◆ **Records supplied**
---+---

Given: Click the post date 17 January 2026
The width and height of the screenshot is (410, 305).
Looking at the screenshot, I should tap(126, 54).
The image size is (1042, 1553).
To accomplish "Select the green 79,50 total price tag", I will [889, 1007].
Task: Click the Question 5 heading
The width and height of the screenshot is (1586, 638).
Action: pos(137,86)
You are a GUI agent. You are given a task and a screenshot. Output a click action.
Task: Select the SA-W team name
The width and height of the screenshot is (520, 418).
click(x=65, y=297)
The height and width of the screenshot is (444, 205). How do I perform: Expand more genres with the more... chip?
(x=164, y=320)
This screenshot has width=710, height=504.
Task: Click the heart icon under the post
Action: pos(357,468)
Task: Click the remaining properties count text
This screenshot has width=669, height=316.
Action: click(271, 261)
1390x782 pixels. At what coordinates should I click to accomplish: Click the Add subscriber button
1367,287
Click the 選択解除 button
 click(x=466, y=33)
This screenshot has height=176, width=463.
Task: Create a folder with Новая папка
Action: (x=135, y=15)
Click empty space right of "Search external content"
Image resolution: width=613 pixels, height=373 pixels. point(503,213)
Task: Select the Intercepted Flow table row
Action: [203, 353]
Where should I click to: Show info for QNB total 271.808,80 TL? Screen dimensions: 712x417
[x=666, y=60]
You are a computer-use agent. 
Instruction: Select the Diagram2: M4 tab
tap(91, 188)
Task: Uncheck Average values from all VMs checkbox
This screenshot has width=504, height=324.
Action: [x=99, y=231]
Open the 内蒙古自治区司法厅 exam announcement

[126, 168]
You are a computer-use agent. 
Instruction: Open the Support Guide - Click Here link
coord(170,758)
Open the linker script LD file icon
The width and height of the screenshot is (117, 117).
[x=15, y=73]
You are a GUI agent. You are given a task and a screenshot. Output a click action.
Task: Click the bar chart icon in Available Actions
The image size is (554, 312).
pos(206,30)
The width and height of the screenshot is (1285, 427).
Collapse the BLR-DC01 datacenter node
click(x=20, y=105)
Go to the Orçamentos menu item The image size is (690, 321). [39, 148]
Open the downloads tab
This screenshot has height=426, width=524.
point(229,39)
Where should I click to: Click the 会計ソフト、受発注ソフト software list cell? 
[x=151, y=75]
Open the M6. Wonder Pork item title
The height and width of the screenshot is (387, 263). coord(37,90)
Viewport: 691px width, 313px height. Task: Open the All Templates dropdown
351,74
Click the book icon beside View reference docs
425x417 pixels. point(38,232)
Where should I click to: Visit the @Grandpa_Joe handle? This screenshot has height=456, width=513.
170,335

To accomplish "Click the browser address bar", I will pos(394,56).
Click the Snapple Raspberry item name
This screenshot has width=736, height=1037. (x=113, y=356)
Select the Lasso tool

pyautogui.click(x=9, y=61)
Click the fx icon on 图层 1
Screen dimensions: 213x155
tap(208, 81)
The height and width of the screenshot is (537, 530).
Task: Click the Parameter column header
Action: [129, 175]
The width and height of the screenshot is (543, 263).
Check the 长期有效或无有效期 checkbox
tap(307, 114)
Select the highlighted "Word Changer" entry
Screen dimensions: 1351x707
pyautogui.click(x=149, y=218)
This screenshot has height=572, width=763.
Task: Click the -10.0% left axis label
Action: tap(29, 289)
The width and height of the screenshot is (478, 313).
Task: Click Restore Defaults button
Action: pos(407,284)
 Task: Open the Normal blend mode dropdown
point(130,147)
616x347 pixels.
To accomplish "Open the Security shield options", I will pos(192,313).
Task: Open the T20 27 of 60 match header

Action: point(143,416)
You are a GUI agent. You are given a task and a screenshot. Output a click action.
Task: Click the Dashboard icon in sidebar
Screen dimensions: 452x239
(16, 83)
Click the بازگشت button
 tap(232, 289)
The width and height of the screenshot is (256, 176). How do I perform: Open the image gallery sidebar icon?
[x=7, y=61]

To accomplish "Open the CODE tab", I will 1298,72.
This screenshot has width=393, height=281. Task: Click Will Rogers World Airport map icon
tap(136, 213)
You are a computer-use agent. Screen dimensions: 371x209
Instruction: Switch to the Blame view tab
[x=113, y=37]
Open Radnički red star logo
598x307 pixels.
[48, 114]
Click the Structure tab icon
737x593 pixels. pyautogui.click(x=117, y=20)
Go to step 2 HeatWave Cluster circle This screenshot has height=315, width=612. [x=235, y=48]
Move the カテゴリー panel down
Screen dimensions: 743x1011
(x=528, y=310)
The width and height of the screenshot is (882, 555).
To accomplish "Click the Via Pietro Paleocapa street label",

---+---

◆ **What the exercise asks**
Write out all the entries exactly.

◆ **Exercise result**
Given: Click the post date 17 January 2026
The width and height of the screenshot is (410, 305).
Looking at the screenshot, I should tap(126, 54).
The image size is (1042, 1553).
To accomplish "Select the green 79,50 total price tag", I will [889, 1007].
Task: Click the Question 5 heading
The width and height of the screenshot is (1586, 638).
Action: pos(137,86)
You are a GUI agent. You are given a task and a screenshot. Output a click action.
Task: Select the SA-W team name
The width and height of the screenshot is (520, 418).
click(x=65, y=297)
The height and width of the screenshot is (444, 205). How do I perform: Expand more genres with the more... chip?
(x=164, y=320)
This screenshot has width=710, height=504.
Task: Click the heart icon under the post
Action: pos(357,468)
Task: Click the remaining properties count text
This screenshot has width=669, height=316.
Action: click(271, 261)
1390x782 pixels. At what coordinates should I click to accomplish: Click the Add subscriber button
1367,287
Click the 選択解除 button
 click(x=466, y=33)
This screenshot has height=176, width=463.
Task: Create a folder with Новая папка
Action: (x=135, y=15)
Click empty space right of "Search external content"
Image resolution: width=613 pixels, height=373 pixels. point(503,213)
Task: Select the Intercepted Flow table row
Action: [203, 353]
Where should I click to: Show info for QNB total 271.808,80 TL? Screen dimensions: 712x417
[x=666, y=60]
You are a computer-use agent. 
Instruction: Select the Diagram2: M4 tab
tap(91, 188)
Task: Uncheck Average values from all VMs checkbox
This screenshot has width=504, height=324.
Action: [x=99, y=231]
Open the 内蒙古自治区司法厅 exam announcement

[126, 168]
You are a computer-use agent. 
Instruction: Open the Support Guide - Click Here link
coord(170,758)
Open the linker script LD file icon
The width and height of the screenshot is (117, 117).
[x=15, y=73]
You are a GUI agent. You are given a task and a screenshot. Output a click action.
Task: Click the bar chart icon in Available Actions
The image size is (554, 312).
pos(206,30)
The width and height of the screenshot is (1285, 427).
Collapse the BLR-DC01 datacenter node
click(x=20, y=105)
Go to the Orçamentos menu item The image size is (690, 321). [39, 148]
Open the downloads tab
This screenshot has height=426, width=524.
point(229,39)
Where should I click to: Click the 会計ソフト、受発注ソフト software list cell? 
[x=151, y=75]
Open the M6. Wonder Pork item title
The height and width of the screenshot is (387, 263). coord(37,90)
Viewport: 691px width, 313px height. Task: Open the All Templates dropdown
351,74
Click the book icon beside View reference docs
425x417 pixels. point(38,232)
Where should I click to: Visit the @Grandpa_Joe handle? This screenshot has height=456, width=513.
170,335

To accomplish "Click the browser address bar", I will pos(394,56).
Click the Snapple Raspberry item name
This screenshot has width=736, height=1037. (x=113, y=356)
Select the Lasso tool

pyautogui.click(x=9, y=61)
Click the fx icon on 图层 1
Screen dimensions: 213x155
tap(208, 81)
The height and width of the screenshot is (537, 530).
Task: Click the Parameter column header
Action: [129, 175]
The width and height of the screenshot is (543, 263).
Check the 长期有效或无有效期 checkbox
tap(307, 114)
Select the highlighted "Word Changer" entry
Screen dimensions: 1351x707
pyautogui.click(x=149, y=218)
This screenshot has height=572, width=763.
Task: Click the -10.0% left axis label
Action: tap(29, 289)
The width and height of the screenshot is (478, 313).
Task: Click Restore Defaults button
Action: pos(407,284)
 Task: Open the Normal blend mode dropdown
point(130,147)
616x347 pixels.
To accomplish "Open the Security shield options", I will pos(192,313).
Task: Open the T20 27 of 60 match header

Action: point(143,416)
You are a GUI agent. You are given a task and a screenshot. Output a click action.
Task: Click the Dashboard icon in sidebar
Screen dimensions: 452x239
(16, 83)
Click the بازگشت button
 tap(232, 289)
The width and height of the screenshot is (256, 176). How do I perform: Open the image gallery sidebar icon?
[x=7, y=61]

To accomplish "Open the CODE tab", I will 1298,72.
This screenshot has width=393, height=281. Task: Click Will Rogers World Airport map icon
tap(136, 213)
You are a computer-use agent. Screen dimensions: 371x209
Instruction: Switch to the Blame view tab
[x=113, y=37]
Open Radnički red star logo
598x307 pixels.
[48, 114]
Click the Structure tab icon
737x593 pixels. pyautogui.click(x=117, y=20)
Go to step 2 HeatWave Cluster circle This screenshot has height=315, width=612. [x=235, y=48]
Move the カテゴリー panel down
Screen dimensions: 743x1011
(x=528, y=310)
The width and height of the screenshot is (882, 555).
To accomplish "Click the Via Pietro Paleocapa street label",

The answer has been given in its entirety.